A body weighing 400 g is tied to a rod 0.5 m long, which turns in a vertical plane.

A body weighing 400 g is tied to a rod 0.5 m long, which turns in a vertical plane. The rod breaks at a pulling force of 9N. At what angular velocity will the rod break?

l = 0.5 m.

m = 400 g = 0.4 kg.

g = 10 m / s2.

F = 9 N.

w -?

When the load rotates in the vertical plane, the maximum load on the bar will be at the lowest point of the trajectory. The maximum force with which the load acts on the rod is expressed by the formula: F = m * (g + a), where m is the mass of the load, g is the acceleration of gravity, a is the acceleration with which the rod is rotated.

We express the centripetal acceleration a by the formula: a = V ^ 2 / l, where V is the rotation speed, l is the radius of the circle, in our case the length of the rod.
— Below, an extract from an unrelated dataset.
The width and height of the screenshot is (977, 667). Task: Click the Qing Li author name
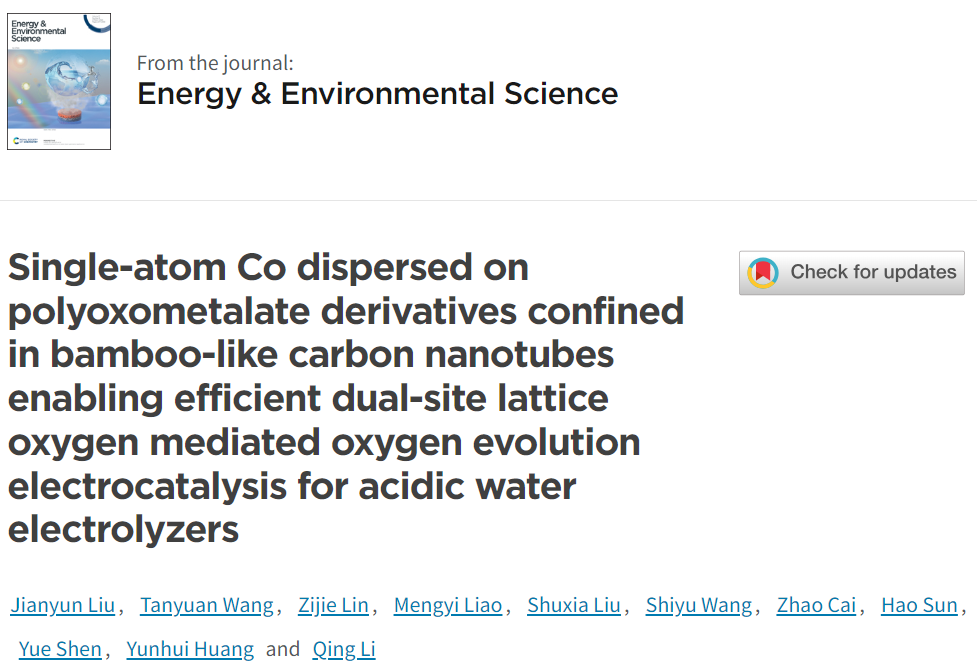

The linear velocity V is related to the angular w by the formula: V = w * l.

a = V ^ 2 / l = (w * l) 2 / l = w2 * l.

F = m * (g + w ^ 2 * l).

w ^ 2 * l = F / m – g.

w = √ (F / m * l – g / l).

w = √ (9 N / 0.4 kg * 0.5 m – 10 m / s2 / 0.5 m) = 5 rad / s.

Answer: the rod will break at an angular velocity w = 5 rad / s.